The Hippo effector Yorkie controls normal tissue growth by antagonizing scalloped-mediated default repression - PubMed (original) (raw)

The Hippo effector Yorkie controls normal tissue growth by antagonizing scalloped-mediated default repression

Laura M Koontz et al. Dev Cell. 2013.

Abstract

The Hippo tumor suppressor pathway restricts tissue growth by inactivating the transcriptional coactivator Yki. Although Sd has been implicated as a DNA-binding transcription factor partner for Yki and can genetically account for gain-of-function Yki phenotypes, how Yki regulates normal tissue growth remains a long-standing puzzle because Sd, unlike Yki, is dispensable for normal growth in most Drosophila tissues.

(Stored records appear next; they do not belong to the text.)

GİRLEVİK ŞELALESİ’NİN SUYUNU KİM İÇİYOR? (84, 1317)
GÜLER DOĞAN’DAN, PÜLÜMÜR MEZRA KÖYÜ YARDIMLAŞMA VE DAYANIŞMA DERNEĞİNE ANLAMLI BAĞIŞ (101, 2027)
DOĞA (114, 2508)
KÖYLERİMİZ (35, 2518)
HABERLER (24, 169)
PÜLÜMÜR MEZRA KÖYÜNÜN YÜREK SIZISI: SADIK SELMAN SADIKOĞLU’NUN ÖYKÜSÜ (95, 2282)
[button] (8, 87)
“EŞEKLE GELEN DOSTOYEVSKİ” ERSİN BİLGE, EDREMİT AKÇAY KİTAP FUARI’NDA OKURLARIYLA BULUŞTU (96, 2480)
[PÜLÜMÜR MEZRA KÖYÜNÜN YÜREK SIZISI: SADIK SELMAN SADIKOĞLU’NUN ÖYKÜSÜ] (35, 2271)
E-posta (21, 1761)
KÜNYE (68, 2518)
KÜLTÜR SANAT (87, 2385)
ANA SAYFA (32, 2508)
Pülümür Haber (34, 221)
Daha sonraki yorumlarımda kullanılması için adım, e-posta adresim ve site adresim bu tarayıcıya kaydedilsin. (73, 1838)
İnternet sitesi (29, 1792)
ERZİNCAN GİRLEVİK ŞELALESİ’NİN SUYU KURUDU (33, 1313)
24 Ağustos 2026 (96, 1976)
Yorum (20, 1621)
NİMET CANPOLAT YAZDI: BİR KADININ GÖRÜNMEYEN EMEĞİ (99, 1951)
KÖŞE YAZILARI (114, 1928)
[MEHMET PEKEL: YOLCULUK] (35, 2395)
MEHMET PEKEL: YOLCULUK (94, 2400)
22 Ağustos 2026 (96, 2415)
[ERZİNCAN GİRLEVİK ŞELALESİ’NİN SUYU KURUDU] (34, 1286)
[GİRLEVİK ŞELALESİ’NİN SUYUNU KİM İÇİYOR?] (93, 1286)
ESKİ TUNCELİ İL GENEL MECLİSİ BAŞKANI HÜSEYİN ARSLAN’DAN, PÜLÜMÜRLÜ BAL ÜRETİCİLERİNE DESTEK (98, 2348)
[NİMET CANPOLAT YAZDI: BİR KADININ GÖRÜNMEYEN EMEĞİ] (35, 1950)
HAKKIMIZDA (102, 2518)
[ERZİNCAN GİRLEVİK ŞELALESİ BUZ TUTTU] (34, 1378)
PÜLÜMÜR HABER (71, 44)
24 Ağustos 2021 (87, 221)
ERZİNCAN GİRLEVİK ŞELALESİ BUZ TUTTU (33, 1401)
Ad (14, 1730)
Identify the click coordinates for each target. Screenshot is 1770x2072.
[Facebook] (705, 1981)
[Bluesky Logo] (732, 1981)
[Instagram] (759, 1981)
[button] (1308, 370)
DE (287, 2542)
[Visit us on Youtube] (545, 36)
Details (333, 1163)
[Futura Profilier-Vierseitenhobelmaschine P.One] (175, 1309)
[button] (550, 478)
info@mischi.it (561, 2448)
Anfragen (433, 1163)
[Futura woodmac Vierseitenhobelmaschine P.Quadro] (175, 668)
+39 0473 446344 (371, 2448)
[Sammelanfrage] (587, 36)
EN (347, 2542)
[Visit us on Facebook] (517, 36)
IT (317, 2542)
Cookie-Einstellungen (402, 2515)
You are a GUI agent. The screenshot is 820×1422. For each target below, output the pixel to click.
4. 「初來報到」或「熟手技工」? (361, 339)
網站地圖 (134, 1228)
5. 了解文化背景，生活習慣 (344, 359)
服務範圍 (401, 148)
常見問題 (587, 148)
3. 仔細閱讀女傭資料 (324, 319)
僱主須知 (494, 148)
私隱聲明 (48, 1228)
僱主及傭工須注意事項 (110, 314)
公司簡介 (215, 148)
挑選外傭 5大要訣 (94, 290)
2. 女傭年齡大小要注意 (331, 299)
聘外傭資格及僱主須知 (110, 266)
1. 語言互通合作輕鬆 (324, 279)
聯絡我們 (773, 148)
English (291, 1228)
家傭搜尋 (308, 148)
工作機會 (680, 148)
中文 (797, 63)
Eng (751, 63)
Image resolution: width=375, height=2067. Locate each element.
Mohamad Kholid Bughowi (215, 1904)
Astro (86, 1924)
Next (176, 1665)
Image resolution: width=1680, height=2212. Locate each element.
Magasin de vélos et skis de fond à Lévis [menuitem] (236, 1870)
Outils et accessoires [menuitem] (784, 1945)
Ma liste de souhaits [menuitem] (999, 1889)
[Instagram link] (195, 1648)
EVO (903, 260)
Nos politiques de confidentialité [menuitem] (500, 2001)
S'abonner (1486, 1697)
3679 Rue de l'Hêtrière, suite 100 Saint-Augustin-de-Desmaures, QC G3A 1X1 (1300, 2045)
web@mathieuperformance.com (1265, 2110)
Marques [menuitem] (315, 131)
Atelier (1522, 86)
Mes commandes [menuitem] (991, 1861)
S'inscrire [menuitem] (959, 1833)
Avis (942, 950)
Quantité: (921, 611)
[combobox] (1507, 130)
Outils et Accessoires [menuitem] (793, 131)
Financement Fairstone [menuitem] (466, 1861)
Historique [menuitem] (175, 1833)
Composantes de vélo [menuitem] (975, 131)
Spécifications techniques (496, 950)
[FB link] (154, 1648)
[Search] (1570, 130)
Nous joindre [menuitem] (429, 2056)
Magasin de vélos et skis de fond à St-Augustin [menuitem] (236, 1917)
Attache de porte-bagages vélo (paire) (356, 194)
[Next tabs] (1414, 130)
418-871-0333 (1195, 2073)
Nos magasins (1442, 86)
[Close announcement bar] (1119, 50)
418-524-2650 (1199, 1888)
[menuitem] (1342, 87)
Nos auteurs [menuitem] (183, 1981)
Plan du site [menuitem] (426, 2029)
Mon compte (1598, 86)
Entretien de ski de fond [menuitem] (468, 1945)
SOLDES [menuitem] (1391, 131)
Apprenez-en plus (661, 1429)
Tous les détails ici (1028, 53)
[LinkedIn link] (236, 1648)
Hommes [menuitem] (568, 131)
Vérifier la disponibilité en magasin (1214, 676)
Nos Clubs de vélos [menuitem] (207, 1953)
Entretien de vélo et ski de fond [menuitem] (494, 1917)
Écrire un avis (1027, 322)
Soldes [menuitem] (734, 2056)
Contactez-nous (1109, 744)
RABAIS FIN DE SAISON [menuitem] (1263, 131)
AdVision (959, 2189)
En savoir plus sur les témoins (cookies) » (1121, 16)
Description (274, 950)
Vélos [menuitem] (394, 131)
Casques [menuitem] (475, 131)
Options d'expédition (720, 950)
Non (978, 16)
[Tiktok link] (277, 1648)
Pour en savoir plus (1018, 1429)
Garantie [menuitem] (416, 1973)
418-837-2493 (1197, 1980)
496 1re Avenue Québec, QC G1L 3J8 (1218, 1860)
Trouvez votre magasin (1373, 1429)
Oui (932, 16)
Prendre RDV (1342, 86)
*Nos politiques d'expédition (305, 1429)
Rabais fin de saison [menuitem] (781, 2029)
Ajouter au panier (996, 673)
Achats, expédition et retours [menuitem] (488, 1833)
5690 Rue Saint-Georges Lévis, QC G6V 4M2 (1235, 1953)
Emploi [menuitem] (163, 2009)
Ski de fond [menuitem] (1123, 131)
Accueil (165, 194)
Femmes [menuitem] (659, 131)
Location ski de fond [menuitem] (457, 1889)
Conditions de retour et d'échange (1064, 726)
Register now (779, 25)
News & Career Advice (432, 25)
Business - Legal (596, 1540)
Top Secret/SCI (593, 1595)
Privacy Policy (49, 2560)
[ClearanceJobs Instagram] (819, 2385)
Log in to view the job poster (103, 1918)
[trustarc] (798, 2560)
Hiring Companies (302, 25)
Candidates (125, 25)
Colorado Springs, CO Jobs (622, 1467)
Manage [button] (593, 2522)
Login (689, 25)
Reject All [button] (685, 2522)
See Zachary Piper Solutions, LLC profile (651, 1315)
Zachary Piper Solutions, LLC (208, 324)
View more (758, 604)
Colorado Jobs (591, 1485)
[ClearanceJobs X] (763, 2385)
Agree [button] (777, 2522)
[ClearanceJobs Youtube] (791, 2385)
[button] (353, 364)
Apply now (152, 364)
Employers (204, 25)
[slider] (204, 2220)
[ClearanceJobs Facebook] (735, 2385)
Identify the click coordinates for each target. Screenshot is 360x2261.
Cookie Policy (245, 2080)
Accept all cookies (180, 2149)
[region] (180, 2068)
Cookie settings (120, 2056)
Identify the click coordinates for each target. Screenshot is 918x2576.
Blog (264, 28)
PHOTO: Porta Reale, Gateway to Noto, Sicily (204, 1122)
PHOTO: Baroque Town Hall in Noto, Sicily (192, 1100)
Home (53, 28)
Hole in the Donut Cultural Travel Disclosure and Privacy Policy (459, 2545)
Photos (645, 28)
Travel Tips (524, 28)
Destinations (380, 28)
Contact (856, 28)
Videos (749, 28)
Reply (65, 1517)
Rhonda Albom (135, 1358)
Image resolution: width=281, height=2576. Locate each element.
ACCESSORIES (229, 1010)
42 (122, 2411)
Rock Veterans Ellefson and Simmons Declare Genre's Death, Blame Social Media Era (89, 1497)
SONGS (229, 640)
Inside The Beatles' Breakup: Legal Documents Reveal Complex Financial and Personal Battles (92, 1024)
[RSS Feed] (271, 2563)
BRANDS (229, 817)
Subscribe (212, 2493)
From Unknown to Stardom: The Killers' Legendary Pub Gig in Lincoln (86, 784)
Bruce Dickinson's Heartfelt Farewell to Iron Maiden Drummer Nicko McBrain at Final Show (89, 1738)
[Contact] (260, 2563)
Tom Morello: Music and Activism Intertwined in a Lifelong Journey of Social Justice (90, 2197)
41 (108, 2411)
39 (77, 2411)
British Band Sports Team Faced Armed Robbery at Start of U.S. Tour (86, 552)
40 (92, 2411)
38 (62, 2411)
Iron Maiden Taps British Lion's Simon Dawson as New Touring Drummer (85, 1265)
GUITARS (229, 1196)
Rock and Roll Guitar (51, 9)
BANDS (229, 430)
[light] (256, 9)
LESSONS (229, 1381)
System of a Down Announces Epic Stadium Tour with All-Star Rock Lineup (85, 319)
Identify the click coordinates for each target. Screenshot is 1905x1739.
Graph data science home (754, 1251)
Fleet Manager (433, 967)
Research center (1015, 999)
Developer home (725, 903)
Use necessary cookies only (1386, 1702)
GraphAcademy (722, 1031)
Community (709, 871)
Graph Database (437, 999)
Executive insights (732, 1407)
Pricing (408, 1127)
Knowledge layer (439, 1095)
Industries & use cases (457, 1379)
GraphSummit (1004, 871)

Here we show that the yki mutant phenotypes in multiple developmental contexts are rescued by inactivation of Sd, suggesting that Sd functions as a default repressor and that Yki promotes normal tissue growth by relieving Sd-mediated default repression. We further identify Tgi as a cofactor involved in Sd's default repressor function and demonstrate that the mammalian ortholog of Tgi potently suppresses the YAP oncoprotein in transgenic mice. These findings fill a major gap in Hippo-mediated transcriptional regulation and open up possibilities for modulating the YAP oncoprotein in cancer and regenerative medicine.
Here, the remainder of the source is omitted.